The Naval Academy graduate attached himself to the Michigan program and made himself valuable as a sign stealer, something that is legal during games but is now an anachronism. Plays are sent in via helmet communication instead of hand signals, an advancement that could accurately be called the Connor Stalions Rule. 

During games, Stalions was positioned on the sidelines during games next to the Wolverines’ coordinators. It’s not the kind of place you find normal low-level staffers with unimportant jobs. But that was the legal stuff—the scheme behind the impermissible rule breaking was laid out in the COI report.

Stalions, the NCAA says, employed a network of individuals to perform advance, in-person scouting 56 times at 52 different games, recording the signals of future opponents on their phones. Stalions referred to the group as the “KGB” and their work as “counterintelligence.” Their recordings, which he used to decipher play calls, was “dirty film.”

Could you be a little more theatrical, dude? 

Michigan Wolverines head coach Jim Harbaugh (left) watches from the sideline near off-field analyst Connor Stalions (right).
Stalions (right) received an eight-year show-cause penalty for his central role in the scandal. | Adam Cairns / USA TODAY NETWORK via Imagn Images

Stalions spent a ton of money on the scheme—roughly $35,000 on game tickets in 2022. Stalions said he paid for the tickets himself, which the NCAA did not believe but—crucially—could not confirm who might have. 

COI chief hearing officer Norman Bay said Friday that members of the “KGB” group told investigators that Stalions’s scheme was being funded by someone else, “but we do not know where the money came from.”

Nor, ultimately, was the NCAA able to get its hands on the most critical sources of information—Stalions’s personal phone and stored video shot by KGB members.
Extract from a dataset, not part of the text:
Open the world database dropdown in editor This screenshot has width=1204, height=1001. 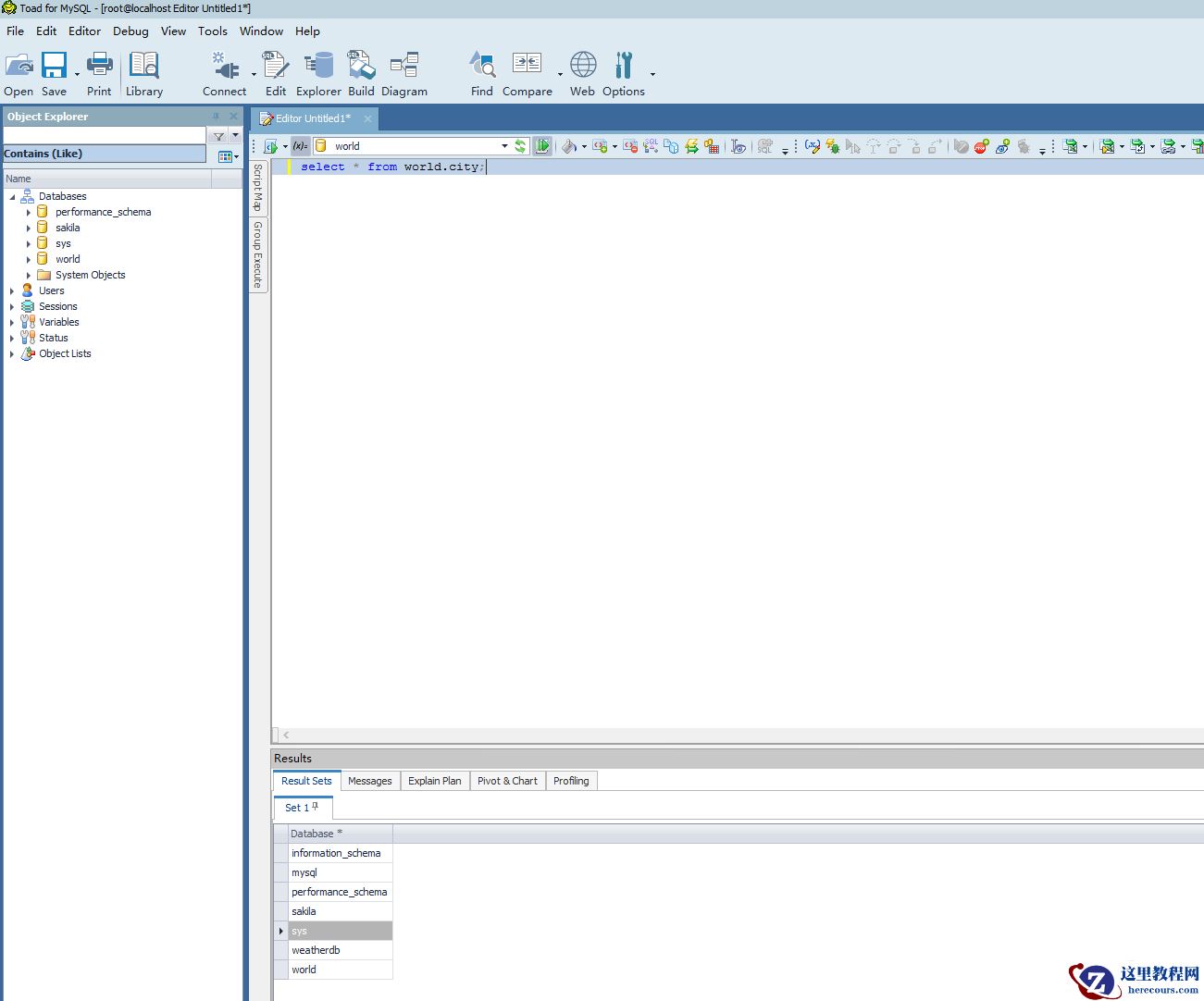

Stalions told Michigan compliance workers that his phone was “shattered in 1,000 pieces under a pond,” and, “My film is in the bottom of the pond.” Which would make the term “pond scum” quite applicable to Stalions.
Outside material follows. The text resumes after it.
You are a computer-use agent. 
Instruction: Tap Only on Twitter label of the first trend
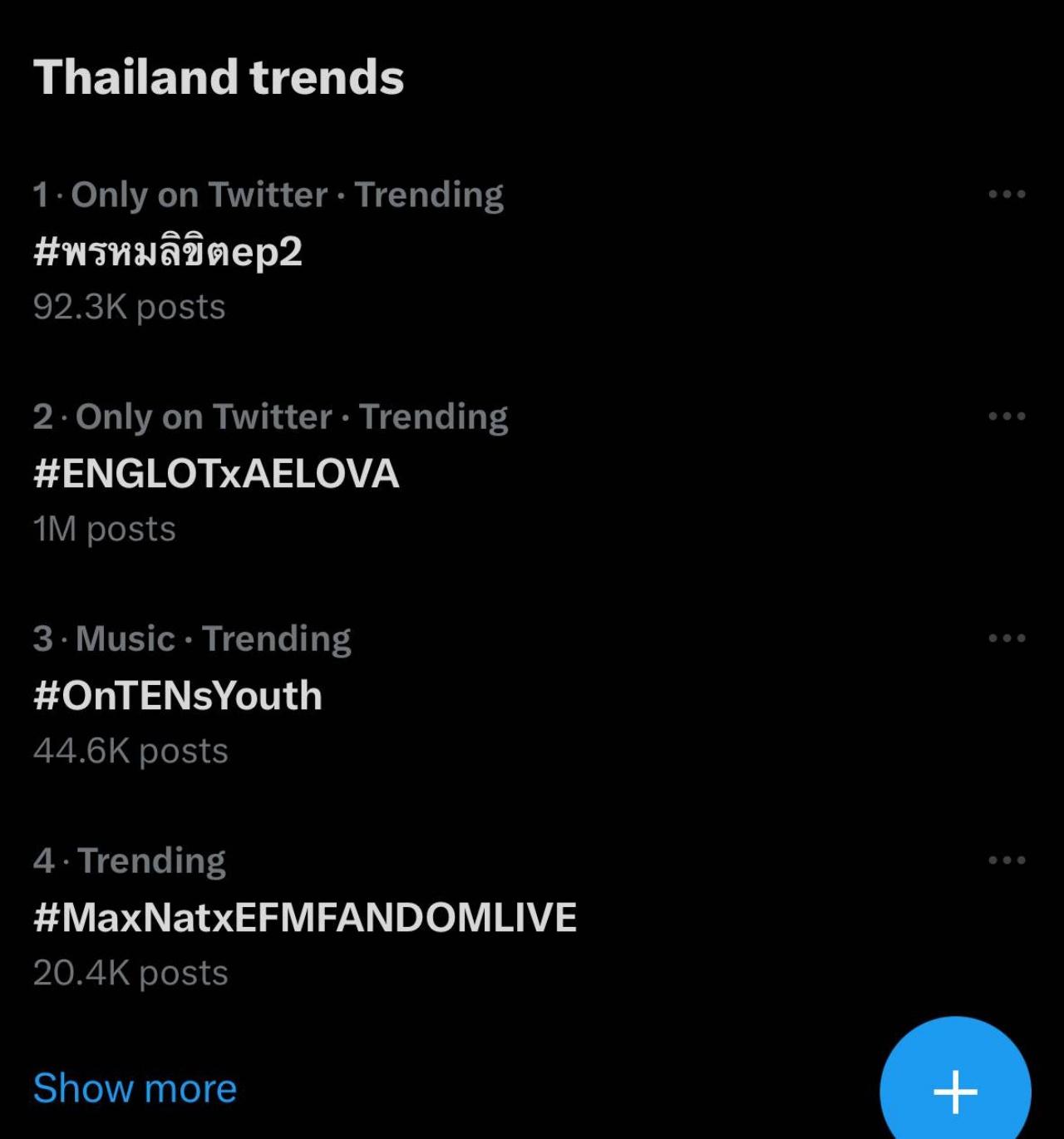click(200, 195)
None of this would qualify as what the NCAA likes to term “exemplary cooperation.” Which makes it even more precious that he showed up in Indianapolis in June for the Committee on Infractions hearing. The man does love the drama.
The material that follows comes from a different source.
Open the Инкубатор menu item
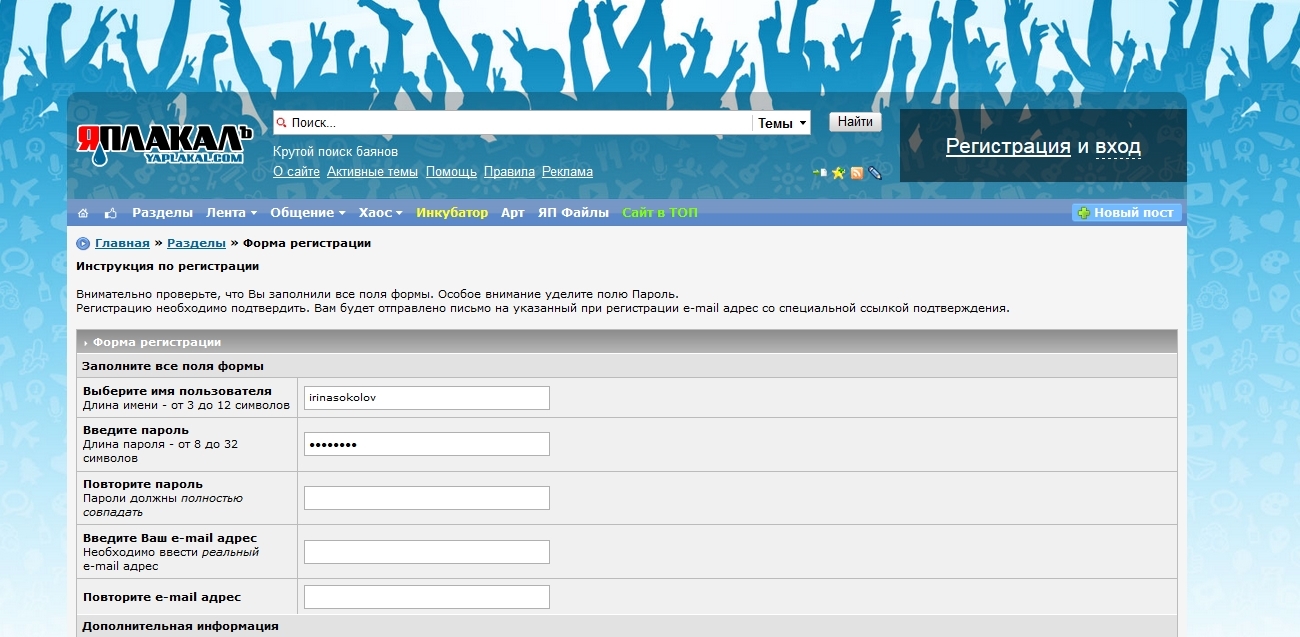 pyautogui.click(x=452, y=213)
In the end, stonewalling Michigan compliance and NCAA Enforcement helped earn Stalions an eight-year show-cause order. “In short, Stalions’s multiple and repeated failures to cooperate are some of the worst the COI has ever seen,” the NCAA report stated.

And yet, Harbaugh got a longer show-cause. That hints at what the Committee on Infractions thought about its dealings with him across two different investigations.

Harbaugh is a forever hero to Michigan fans because he delivered the only things most of them care about—a national championship and victories over Ohio State. But his positioning early in his tenure at the school as a forthright rule abider who operated above the muck of the sport is gone for good. He employed an obsessive cheat who spent a lot of money in pursuit of a significant competitive advantage. What looks even worse, he also employed Matt Weiss

As he said, it’s hard to beat the cheaters. So Jim Harbaugh got down and dirty in his own way. His ring and rap sheet both are part of Michigan lore now.